And I compile that with

gfortran -O3 -ftree-vectorize -funroll-loops -ffast-math -march=native

I hope that the example makes sense to you and is useful. Thanks again so much for your help!!

3 Likes

The reason in this MRE is actually obvious :slight_smile:

At each iteration of the outer loop on i:

  • In the fast version, the inner loop on j is executed only N_samples=1000 times, which means that only 1000 elements of pack_tot are updated.
  • In the slow version all the N_grid_pack=800000 elements of pack_tot are updated (and the whole line_pack is set to zero, although you really need only 1000 elements).
2 Likes

@David_Haegele let us know if @PierU’s suggestion fixes the issue. If not and this MRE is not the right one, go ahead and send us another MRE that doesn’t have this issue but it is still slow.

1 Like

You should consider monitoring elapsed time, using SYSTEM_CLOCK, as this may show the improvement you are wanting.

  real function elapsed_time ()
    integer(8) :: clock, rate     !  64 bit integer
      call system_clock ( clock, rate )
      elapsed_time = dble (clock) / dble (rate)
  end function elapsed_time

I recommend avoiding using the word vectorization in two different meanings here.
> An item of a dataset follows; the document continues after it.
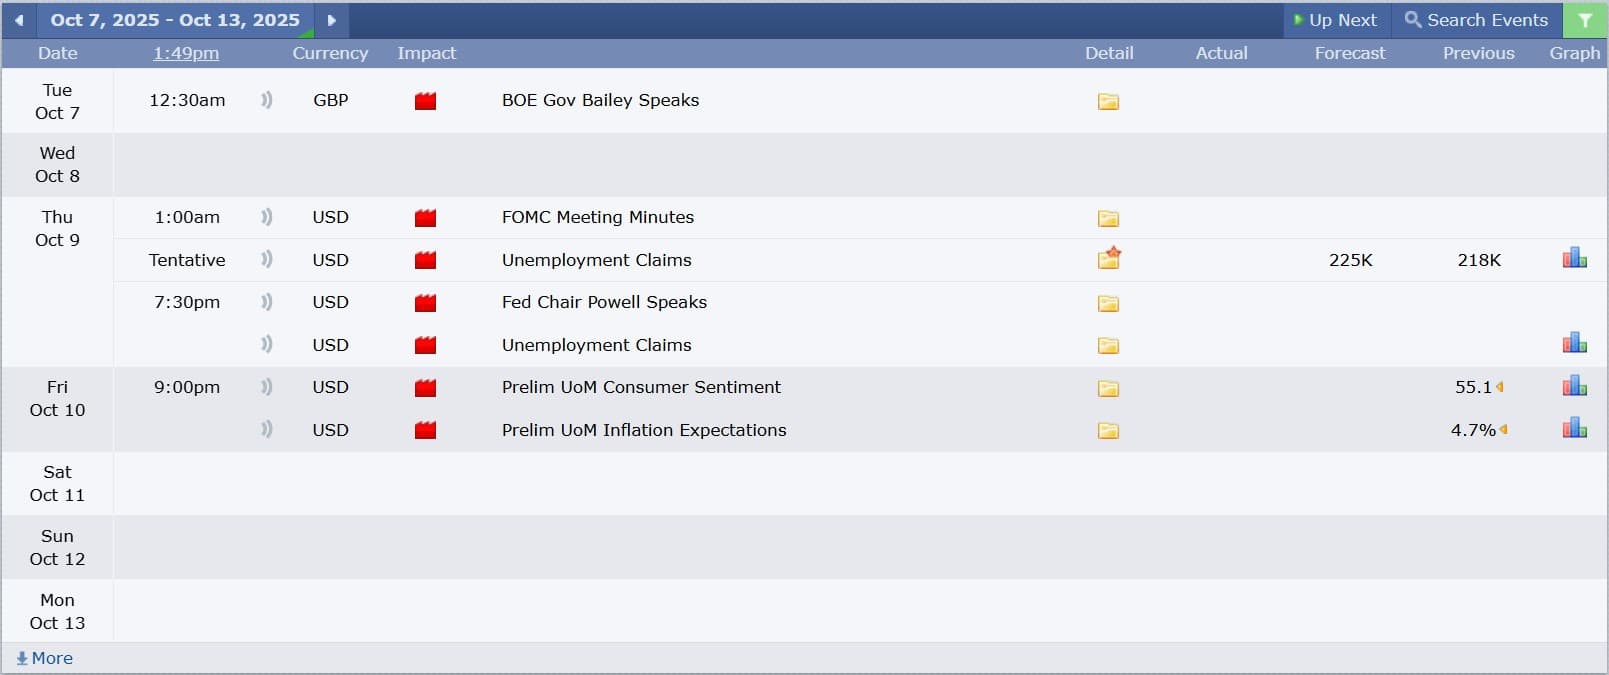Go to previous week using left arrow

[x=19, y=20]

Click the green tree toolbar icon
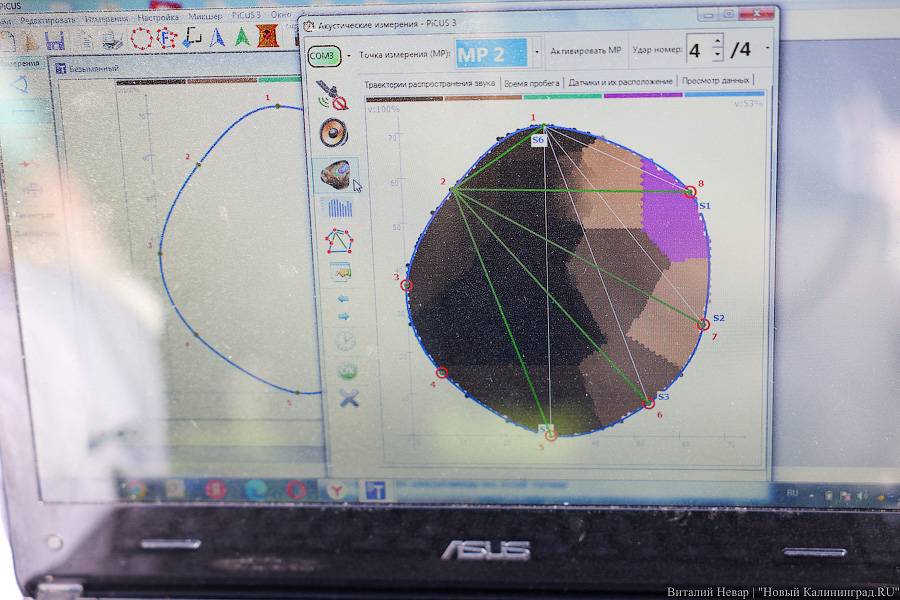tap(242, 38)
You use it

  1. for array operations in array notation,
  2. for SIMD CPU operations when calling the compiler with -ftree-vectorize and examining what gets vectorized.
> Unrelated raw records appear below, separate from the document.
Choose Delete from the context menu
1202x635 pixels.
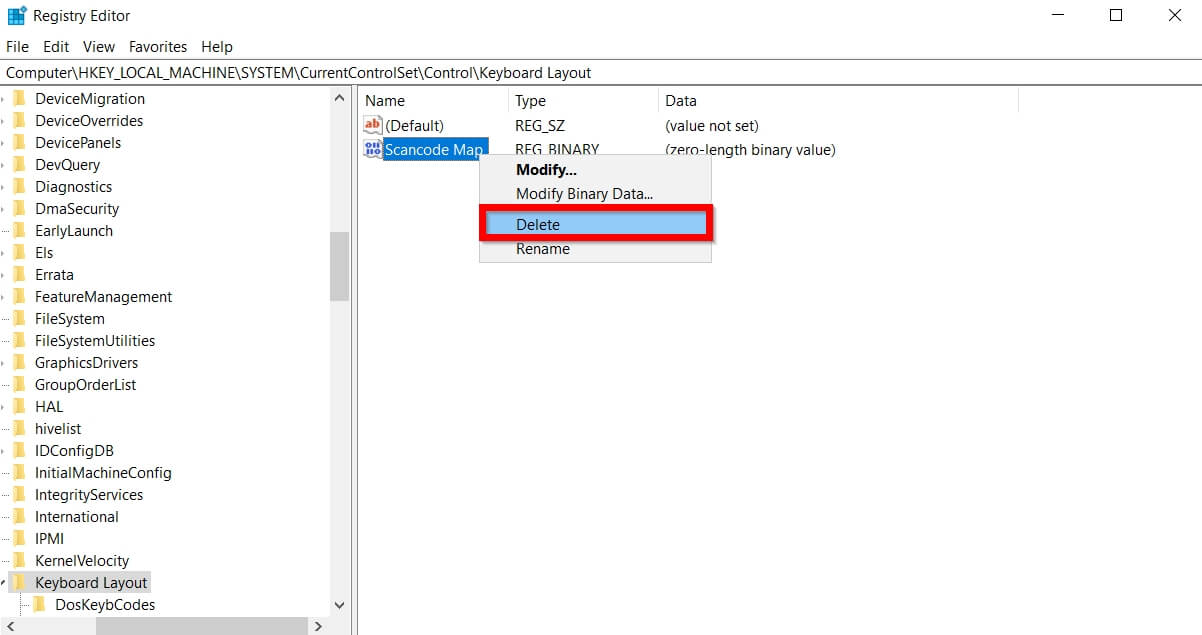click(541, 224)
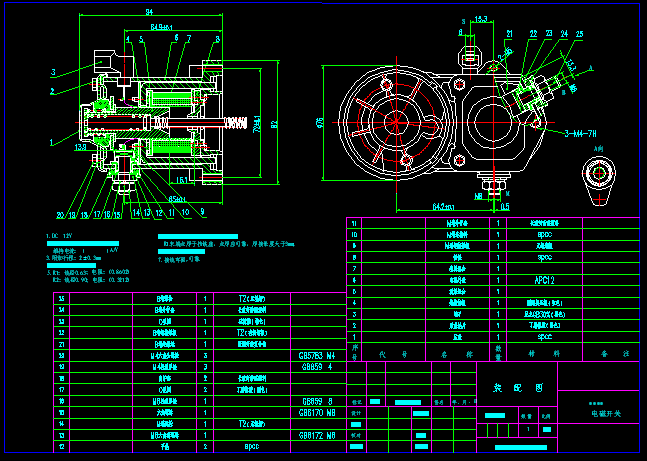
Task: Click the small A-direction detail view
Action: 599,175
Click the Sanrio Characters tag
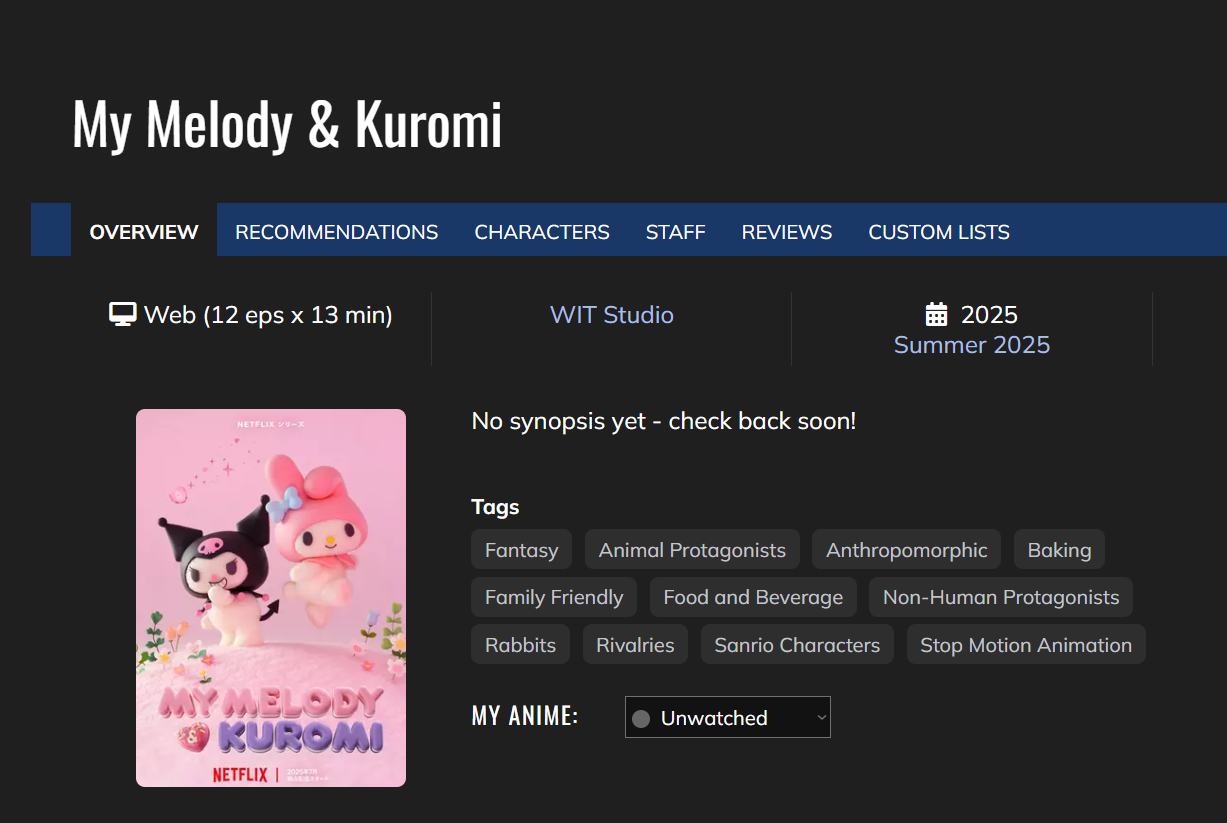 pos(797,645)
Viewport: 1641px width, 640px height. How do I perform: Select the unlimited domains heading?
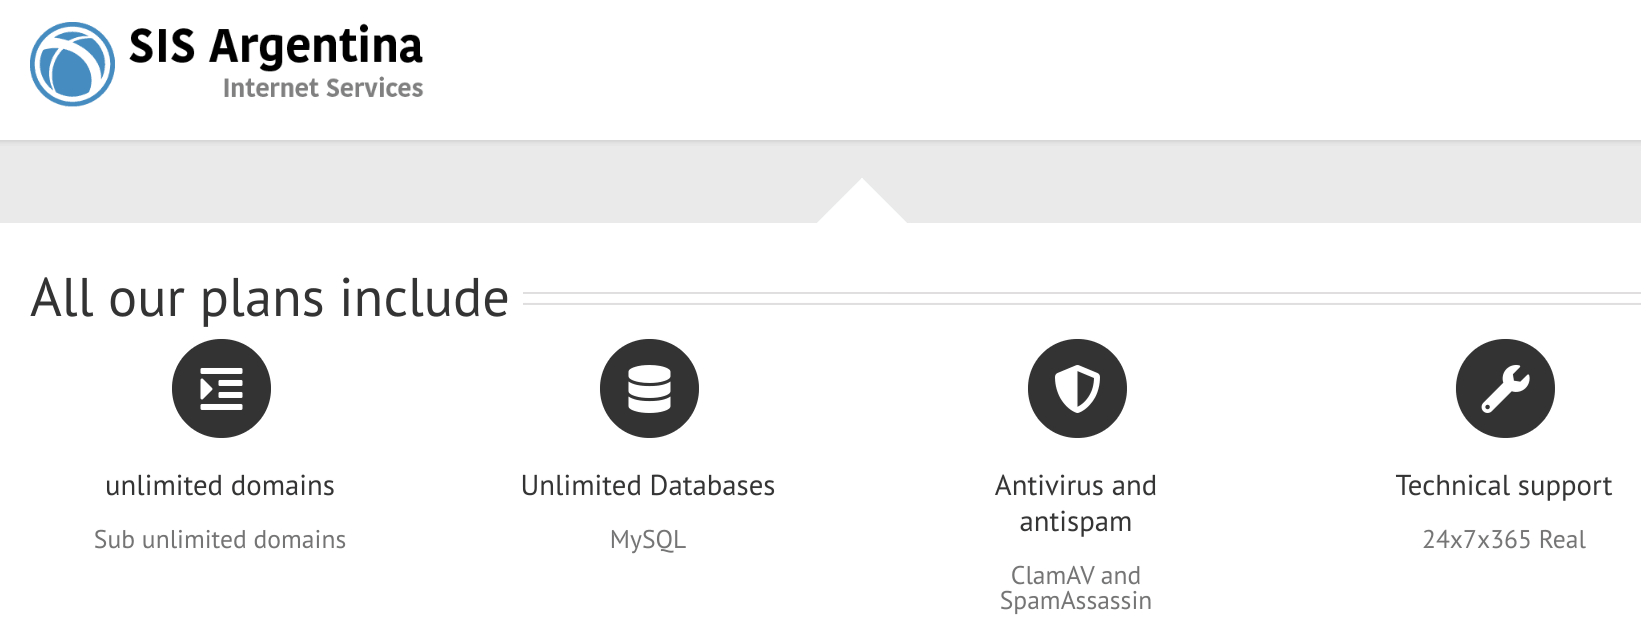[220, 486]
These are really two completely different things and may give you a false impression that the array operations (1) should be somehow faster, as they are in interpreted languages such as Python. However, the opposite is often true, raw loops can be fast in Fortran and the compiler can be able to vectorize them (in the SIMD sense perfectly well. Some forms of array notation may make it even harder for the compiler to figure out how to do the SIMD vectorization.

If you are trying to make the Fortran code more concise and easier to read, array operations (sense 1) are a great thing to go to. If you are trying to make the code faster, it is a dubious way how to try to achieve that, loops are usually fast enough if not faster in some more complicated cases.

1 Like

I would like to add that in theory array expressions are meant to be SIMD vectorizable, see (J3/24-007, 5.4.6, paragraph 2):

Any intrinsic operation defined for scalar objects may be applied to conformable objects. Such operations are performed elementally to produce a resultant array conformable with the array operands. If an elemental operation is intrinsically pure or is implemented by a pure elemental function (15.9), the element operations can be performed simultaneously or in any order.

and (J3/24-007, 10.1.4, paragraph 5):

When an elemental unary operator operates on an array operand, the operation is performed element-by-element, and the result is the same shape as the operand. If an elemental operation is intrinsically pure or is implemented by a pure elemental function (15.9), the element operations may be performed simultaneously or in any order.

In practice performance can vary depending on the optimization capabilities of a particular compiler.

1 Like

That is correct, but that rule also makes array temporaries for some more complicated expressions necessary as the right hand side has to be fully evaluated before assigning.

I think that in practice the array expressions have always been harder to optimize for existing compilers. For simpler cases he compilers can optimize them as well as loops, but it is dubious that array expressions bring more performance except perhaps for some fringe cases.

2 Likes

The sizes your are speaking about (~800 k entries) are really not big. There should not be a problem connected with that. I run your MRE and it works very slow, ~70s on my PC … however, if I simplify your code (just put in to the end of your main), remove procedure call and do it with array notation, I get to ~8e-4s.

    MM=N_grid_pack
    allocate(arr(MM),tmp(MM))
    arr=pack_tot
    tmp=0.5
    call random_number(A)
    call random_number(B)
    B=B+0.5
    write(*,*) "A and B are", A, B

    ! Time the computation
    call cpu_time(t1)
    arr=arr+A*tmp/B
    call cpu_time(t2)

    write(*,*) 'Time: ', t2 - t1

Why bother do the computation if there is no side-effect?

Ok, you are right:

    ! Time the computation
    call cpu_time(t1)
    arr=arr+A*tmp/B
    write(*,*) sum(arr)
    call cpu_time(t2)

and I get 2.9e-3 seconds :slight_smile: tmp is also random right now.
My original point was that the MRE is unbelievably slow, there must be some good reasons to be so slow.

1 Like

I have actually explained the reason

I tend to agree, but compilers can also sometimes struggle optimizing some complex loops. Hence the directives that were popular such as !$DIR IVDEP, which tell the compiler that there’s no dependency between the iterations, or the OpenMP simd directive that somehow forces the compiler to vectorize a loop.

1 Like